In CD 4, Republican Rep. Mike Johnson has drawn two unknowns and a retread, Democrat true believer Ryan Trundle, who’s all in on marijuana legalization and refuses to take political action committee money. You can see where this one will go.
CD 5 will have the only real action in the state, to replace outgoing GOP Rep. Ralph Abraham. Nine candidates have hit the barricades, but by the campaign fundraising numbers only three Republicans have a chance for the inevitable runoff – which will not feature a Democrat as four such minor candidates will split that vote – state Rep. Lance Harris, Abraham former chief of staff Luke Letlow, and Ouachita Parish Police Juror Scotty Robinson.

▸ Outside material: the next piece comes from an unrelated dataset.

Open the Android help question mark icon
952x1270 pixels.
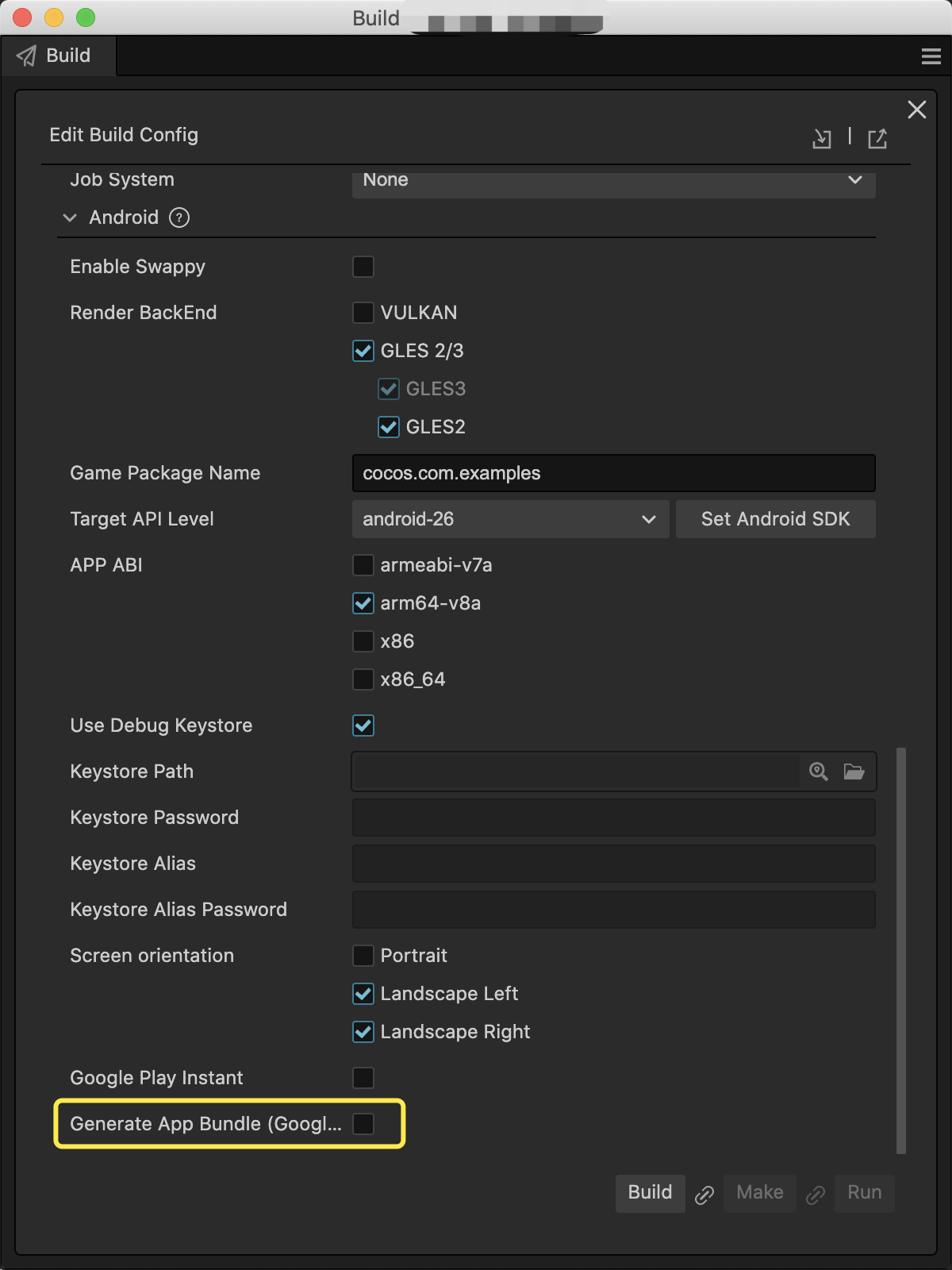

Harris has the best name recognition, not the least of which comes from having served as the GOP leader in the House, although in the smaller part of the district around Alexandria, plus some ability to fund himself. Letlow has connections through Abraham and in constituent service which have garnered already over half a million dollars, and he ran Abraham’s first successful campaign. This makes them likely the runoff candidates, with anybody’s guess as to who wins.
Things revert back to form in District 6. There, Republican Rep. Garret Graves will face a Libertarian, Democrat, and no party challenger. Democrat Dartanyon Williams will make a go of it, on the heels of a self-published memoir that tells how he reformed himself from an identity thief who stole millions (although at the time it came out he said he would run for the Senate, not the House). He would have needed every penny of his ill-gotten gains to be competitive against Graves.
Finally, while Louisiana’s left would love to hope Democrat Shreveport Mayor Adrian Perkins has a chance against incumbent Republican Sen. Bill Cassidy (listen to some of the swooning here, starting about 30 minutes in), any such defeat would require bizarre circumstances. Democrats have long tried a strategy of running military veterans for Congress to obscure their ideology painting America as an institutionally racist, sexist, and classist society and reflected in governance, with mixed results. That veteran Democrat Gov. John Bel Edwards squeezed his way to two terms merely encouraged the delusion among Louisiana Democrats that military service displaces issue preferences in the minds of a sufficient mass of voters.
But with the many mistakes Perkins has made in his short time in office, he’s just too flawed of a candidate to fool enough of the state’s center-right electorate – and another slipup may emerge in the light of day to compound that. As Perkins basked in the glory of announcing his Senate run last week, Shreveport Auditor Leanis Steward – who busted Perkins earlier this year on misusing his car allowance and last year on his actions that underinsured the city at a dramatically higher cost – indicated she sought any existing police records on traffic stops of Perkins that rumor has he should have been run in for by reason of impaired driving.
All of this will put a light lid on his electoral ceiling. Cassidy actually may end up below 55 percent when all the counting ends, but that won’t be as a consequence of Perkins but from having 14 challengers (a few being perennial candidates including Democrat Derrick Edwards, who rode an absence of opposition and everything going possibly right to pull 44 percent of the vote in the treasurer special election of 2017, and now so predictably runs for everything in sight that he has a toll-free number for his campaign). Even though Perkins won’t go much past 40 points if even reaching that, at least Democrats will make Cassidy break a sweat to earn his next six years in office.